WHAT IS BEING ASKED
In the rugby article below, write out word for word the portion between "Ireland weren’t bad, but" and "immaculate Red Rose.", inclusive.

START TEXT PASSAGE

The good and the bad: Reflecting on yet another Red Roses procession
Allow me a few paragraphs of grumble, please: I promise we’ll end on a high.
I put my microphone down at just gone four o’clock on Saturday after a really fun couple of hours watching one of the most impressive attacking performances I’ve ever seen.
England were actually so lethal – so opportunistic and electric – that commentating on them became quite a logistical challenge: every time I wanted to discuss a wider point, or right as I asked Kat Merchant a question, a Red Rose would conjure up the latest moment of sorcery, and there’d be a try to call. It was relentless – they were relentless – which we can only applaud.
That’s when covering the world number ones gets less fun, because people ask you how work was, and there are gasps, winces, and – worst of all – amusement when you tell them the result. 88 – 10 is a terrible look for the game – a cricket score – and it does precisely nothing to entice new fans.
Ireland weren’t bad, but they were nowhere near, and – although they fought tooth and claw until their legs were lead and their lungs screamed for oxygen – there was never, for even a second, the sense that they would bruise a single petal on the immaculate Red Rose.
Dannah O’Brien’s territorial management got them much better field position than their possession stats or scoring prowess would suggest, and their ball speed remained exemplary – out-shooting the world’s very best in a fast-draw duel – but that’s pretty much it. Not a single line break. As many line-outs won as lost. Missing 63 tackles – over a quarter of those attempted.
Their opponents were irresistible: out-dazzling Sophie Ellis-Bextor’s glitter ball attire with punch and panache, and playing before an ebullient crowd on a day which only confirmed the thrilling trajectory of this product – but that came at a cost: I’ve experienced a greater sense of jeopardy watching Disney movies for the second time.

END TEXT PASSAGE
START SOURCE DATA

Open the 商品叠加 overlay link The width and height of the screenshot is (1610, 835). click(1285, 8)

END SOURCE DATA
START SOURCE DATA

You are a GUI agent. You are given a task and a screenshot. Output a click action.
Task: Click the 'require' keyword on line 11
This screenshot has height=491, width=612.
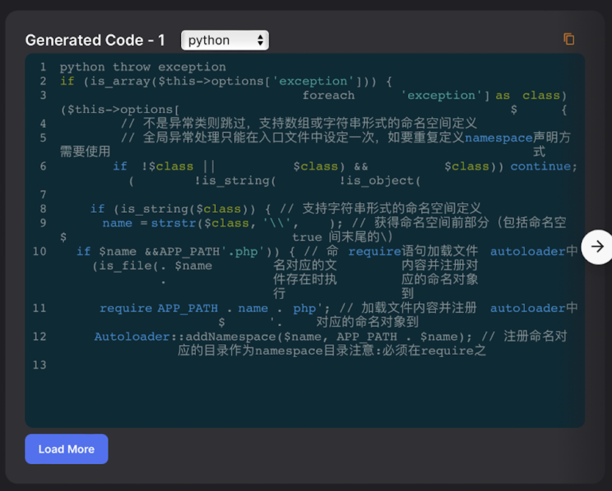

END SOURCE DATA

ANSWER TO THIS TASK
Ireland weren’t bad, but they were nowhere near, and – although they fought tooth and claw until their legs were lead and their lungs screamed for oxygen – there was never, for even a second, the sense that they would bruise a single petal on the immaculate Red Rose.